I think we’re seeing the architecture of post-legacy media business models emerge within companies at a fraction of the scale of legacy media businesses, and I think we’re going to learn more about them in 2023. Whether those businesses are viable or scalable when facing recessionary headwinds is an important question in 2023. Because if they are the future of media, they're worth following more closely.
4. Is scale a solution for Disney?
I frequently read or hear that Bob Iger has returned as CEO to make Disney bigger. But what existing pain points would Disney solve if it was larger?
Perhaps it would have more content to compete with Netflix, which has 5,000 to 7,000 titles in its library. Nielsen’s The Gauge for November 2022 has Netflix at 3.8x the consumption of Disney+ (and Netflix says the majority of content consumed on its platform is Kids & Family. YouTube at 4.4x the consumption of Disney+.
Consumption of YouTube and Netflix has continued to grow month-over-month as a percentage of streaming consumption while Disney Plus has remained flat.

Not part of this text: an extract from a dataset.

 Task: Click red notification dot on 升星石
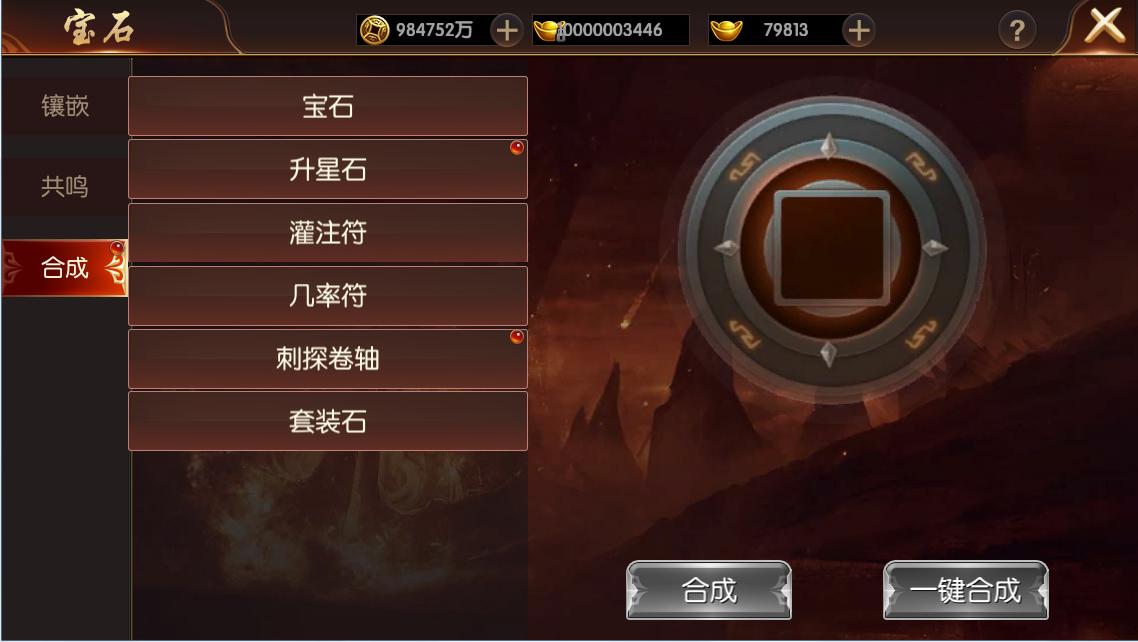click(517, 148)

So it's not clear how Disney+ getting bigger — meaning, merging with another media company with a streaming service — changes that other than changing the total percentage of consumption in a month and perhaps expanding the Disney+ bundle beyond Star, Hulu and ESPN+.
As I wrote last month, “YouTube and TikTok have rapidly iterated their products to favor creators and audience engagement with their favorite creators. Disney may never catch up.” Audiences have been trained to expect more than a lean-back experience, but that’s in essence what Disney+ is.

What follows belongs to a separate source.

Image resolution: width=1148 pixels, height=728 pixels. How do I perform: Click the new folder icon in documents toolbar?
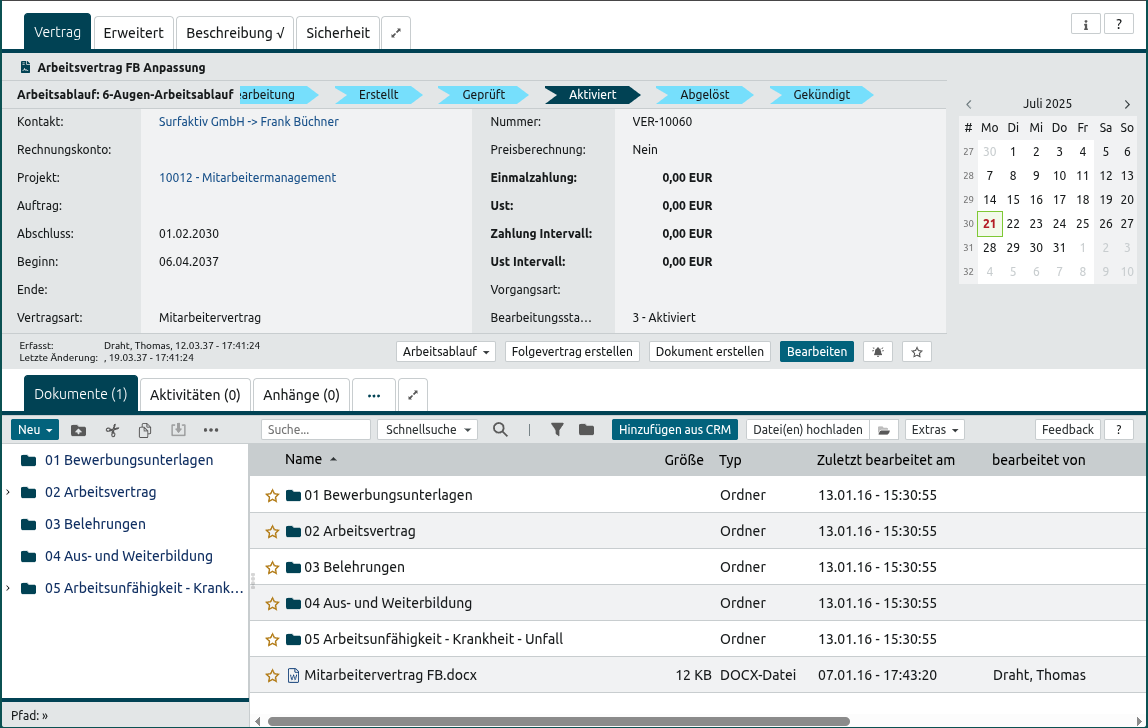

How will Disney compete with Cocomelon (owned by Blackstone’s Candle Media, which was founded by former Disney presumptive heirs Tom Staggs and Kevin Mayer), which has 149MM subscribers on YouTube and also dominates the Nielsen charts regularly on Netflix? How will Disney+ compete with CocoMelon’s flywheel business within YouTube when Disney+ doesn’t offer similar engagement or Direct-to-Consumer shopping within its app?

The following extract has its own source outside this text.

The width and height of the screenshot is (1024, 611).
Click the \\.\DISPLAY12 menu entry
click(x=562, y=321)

But, it’s not just that. YouTube and TikTok offer a never-ending supply of product from new and newer creators, and their algorithms offer a way of getting that supply in front of as many consumers as possible who might like it. New content on Disney succeeds based on how Disney well markets its series and movies, but new content on those platforms succeeds based on a wide variety of variables that includes the algorithm and community engagement.
The dynamics may not be win-lose for Disney (yet) but the reality is that Disney+ has gone from visionary to dinosaur business in 36 months. I’m not sure how Iger solves this one, because getting bigger won’t change it.